Jack quickly dropped his right hand down under the table, which only made him look even more guilty of something surreptitious.

“You’ve told me the truth all along,” Li conceded. “Except for one small lie and one omission. The omission was your plan to pull a gun on me and force me to take you to my TARDIS if I didn’t agree to do it willingly.”

“The thought crossed my mind briefly, but I figured it would be suicidal.”

“Not quite. Marion’s fondness for you actually might prevent me from doing anything so drastic to you. But Guang Xi aside, there are lots of lonely places in Britain where a naked man who can’t remember how he got there would be in a fair amount of trouble.”

“I’ve been in that sort of trouble before without anyone having to mess with my mind,” Jack Harkness admitted with a sly grin. “What… was the white lie, just out of interest?”

“You said the missing man was a ‘friend’.”

“Ok, boyfriend,” Jack responded. “Serious boyfriend. I was… really crazy about him. Losing him hurt… a lot.”
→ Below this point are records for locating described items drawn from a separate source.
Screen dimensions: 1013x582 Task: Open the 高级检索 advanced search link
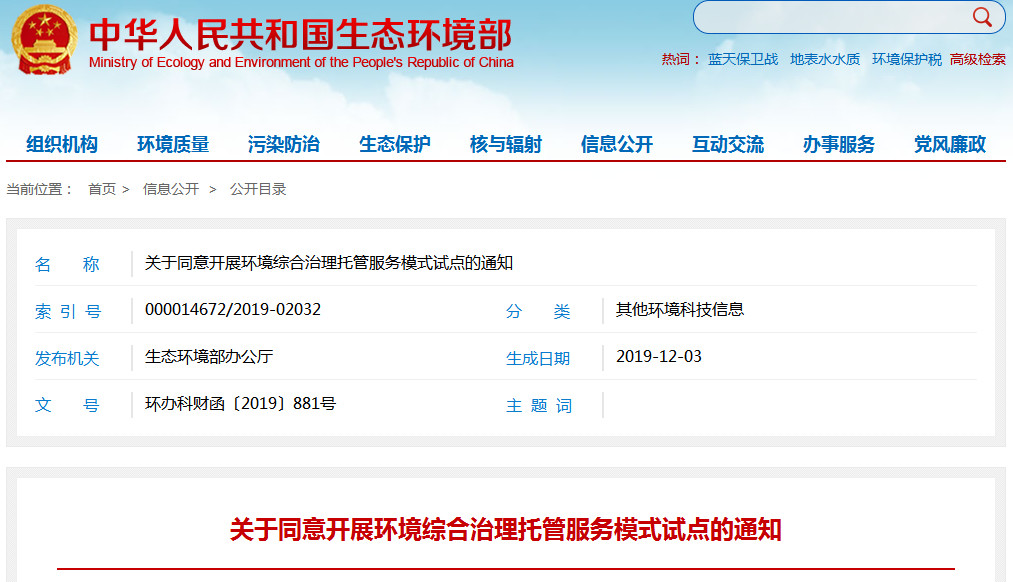[978, 59]
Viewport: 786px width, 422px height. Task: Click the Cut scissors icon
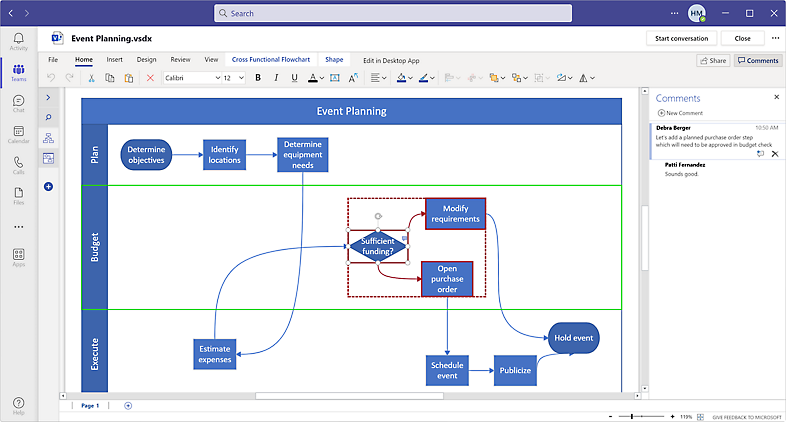coord(90,78)
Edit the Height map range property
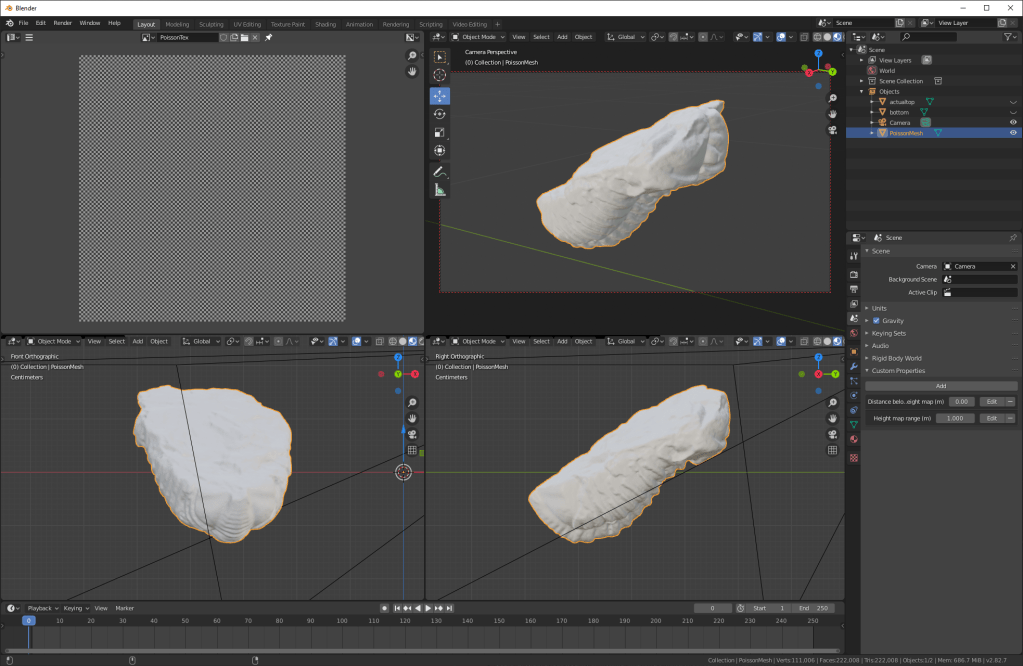This screenshot has width=1023, height=666. point(991,418)
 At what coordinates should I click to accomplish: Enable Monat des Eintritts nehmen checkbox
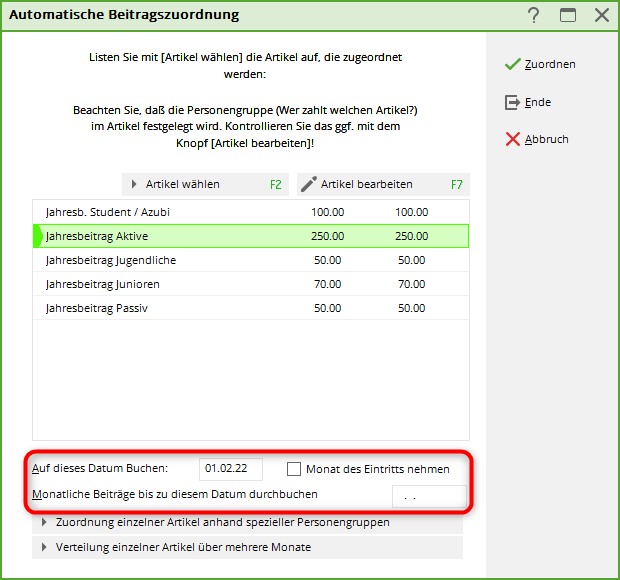[x=294, y=469]
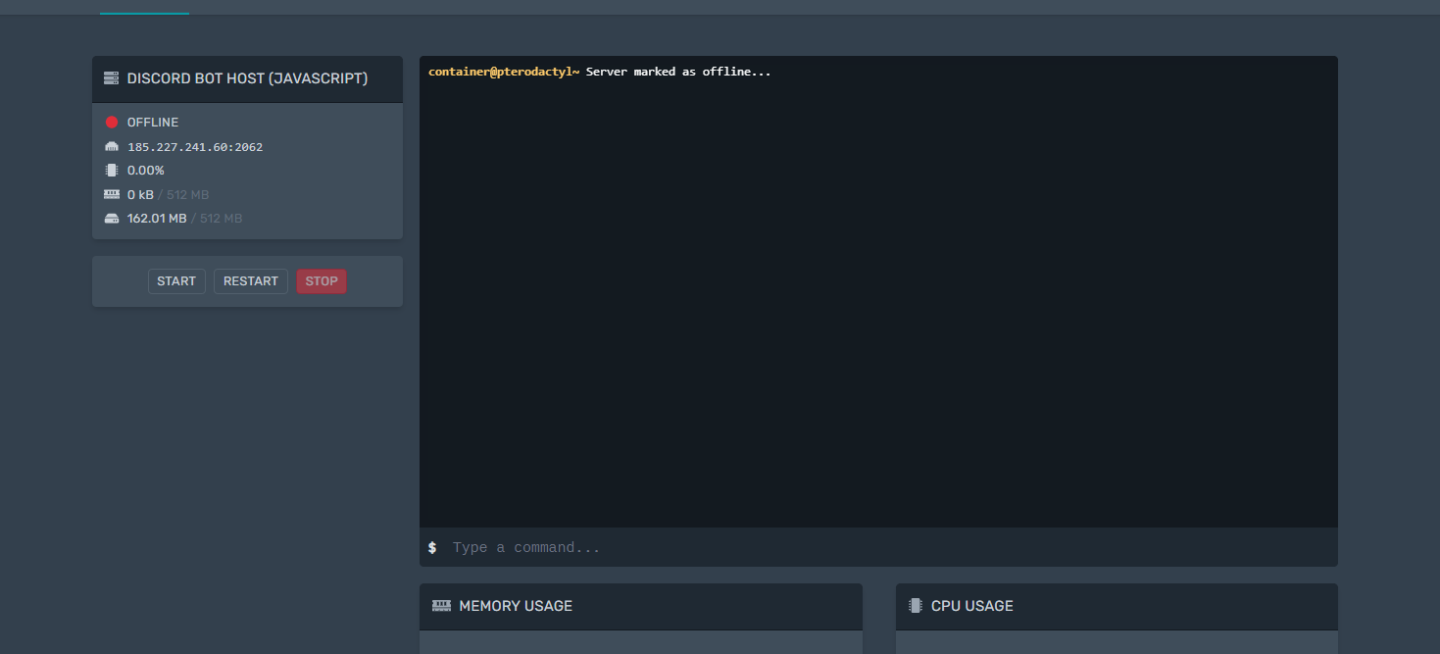Click the top navigation bar

pyautogui.click(x=700, y=8)
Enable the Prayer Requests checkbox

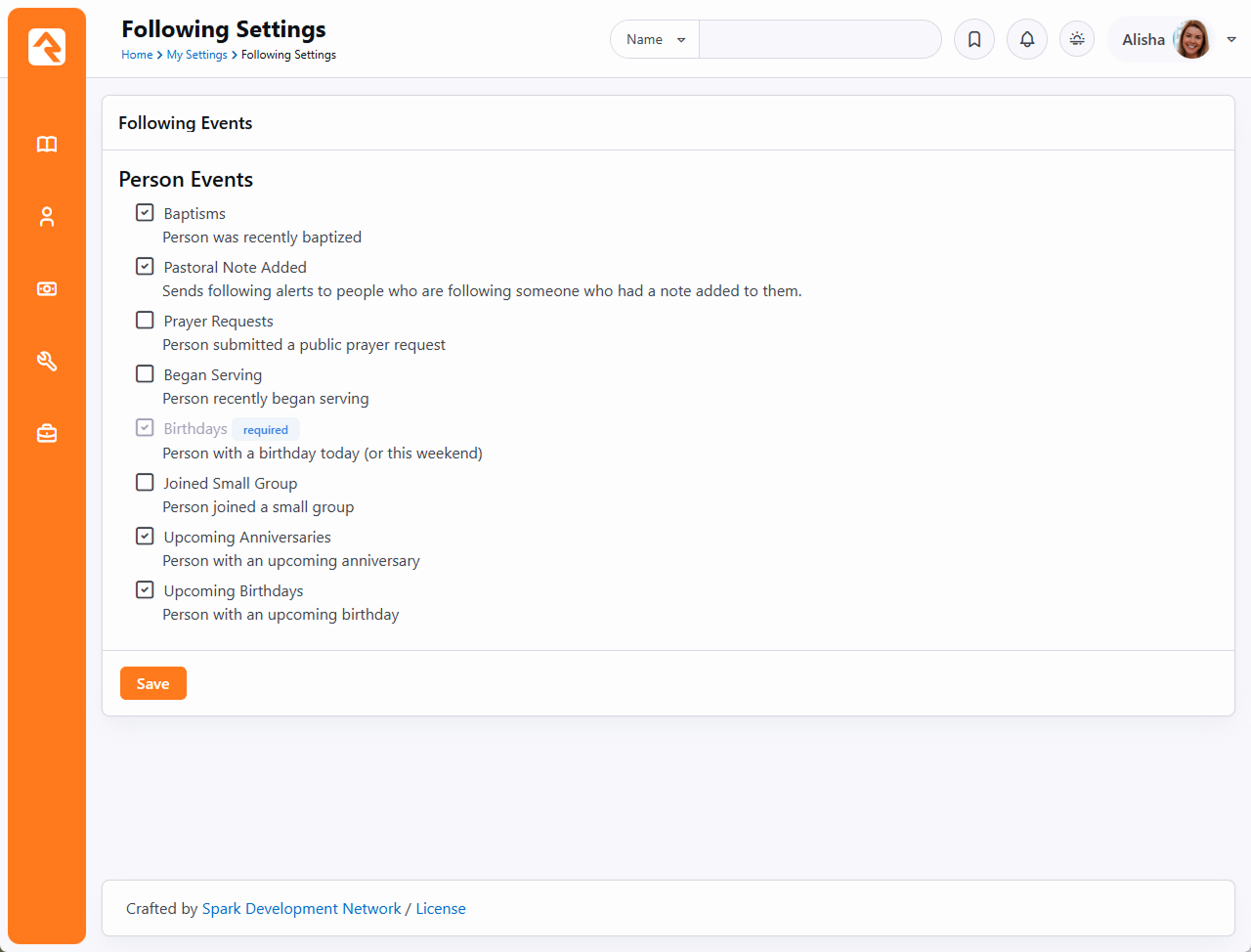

“Yes, it did,” Li Tuo noted. “Captain Harkness, I’m willing to help you. Call it my own way of making us even for the times when you have looked after the lady we both love in an uncharacteristically platonic way. Drink another cup of tea, first, though.”

“Why?”

“Because this cup has the antidote to the herbal preparation that went into the first cup… an all natural version of your Retcon that I used just in case you weren’t prepared to be completely open about your motives for seeking a Time Lord’s assistance.”
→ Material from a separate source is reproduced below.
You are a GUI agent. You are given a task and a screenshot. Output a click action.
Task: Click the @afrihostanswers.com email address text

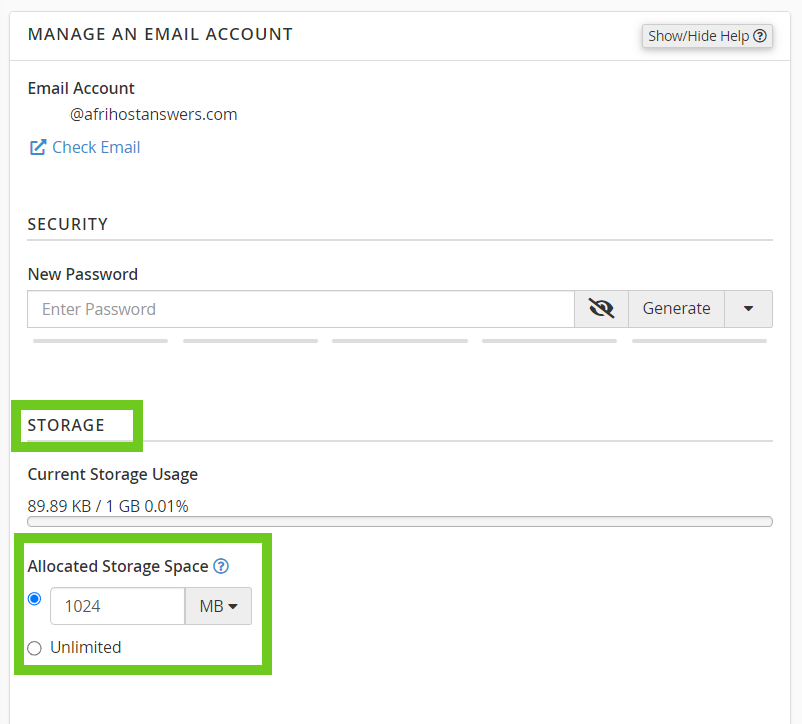tap(153, 114)
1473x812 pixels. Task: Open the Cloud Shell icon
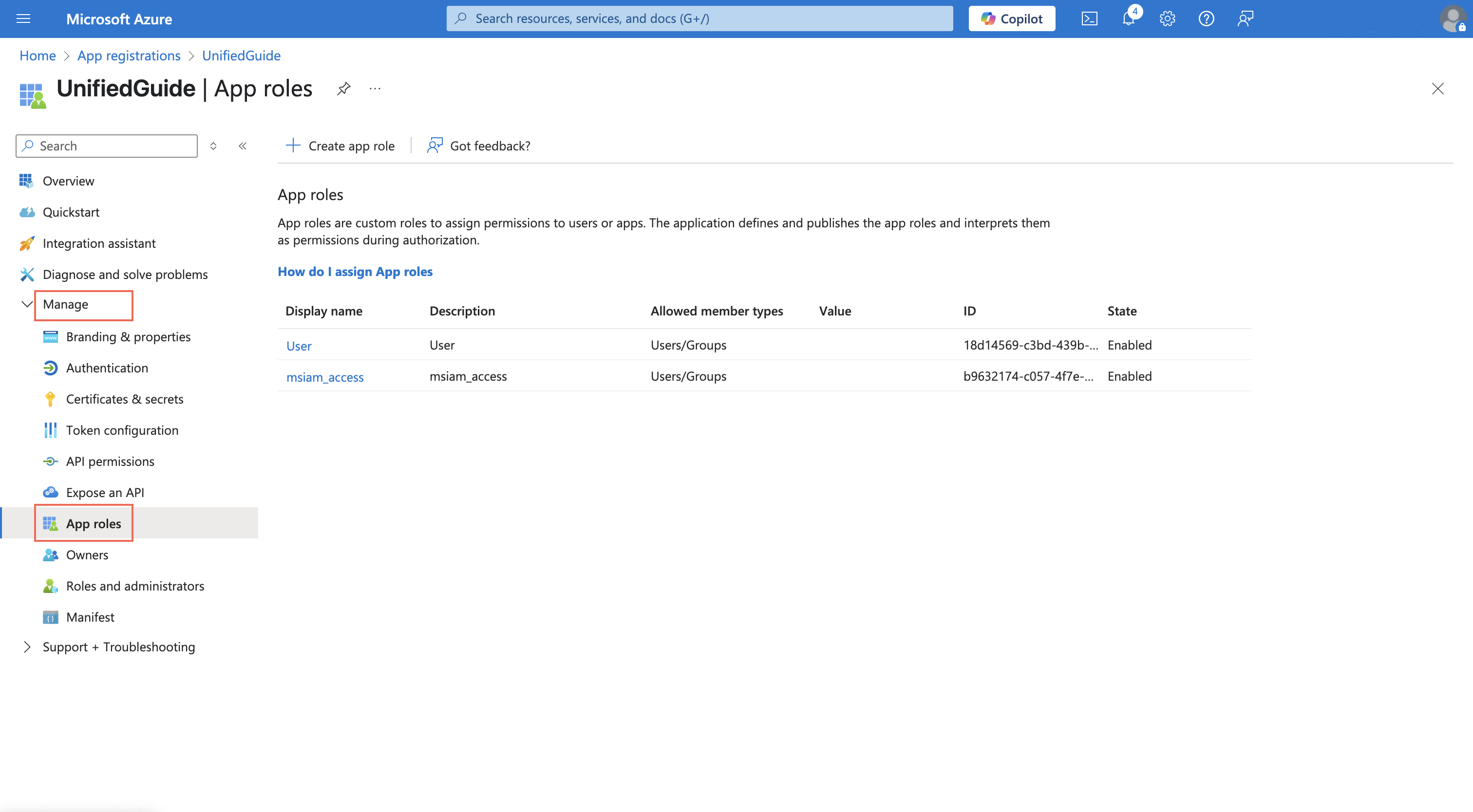click(x=1089, y=19)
Jack drank the tea, noting that there was no obvious taste of anything other than tea in the brew. Nor had there been anything in the first cup. It crossed his mind that Li Tuo might have been bluffing, but he wasn’t prepared to take that chance. It was too cold to wake up naked anywhere in Britain and he wasn’t kidding about his issues in the Guang Xi province.

When he was finished Li stood up and beckoned him to follow him across the ornamental bridge that spanned the pond. On the other side was a Buddha shrine that opened up when the Chinese Time Lord pressed the carving in a certain way.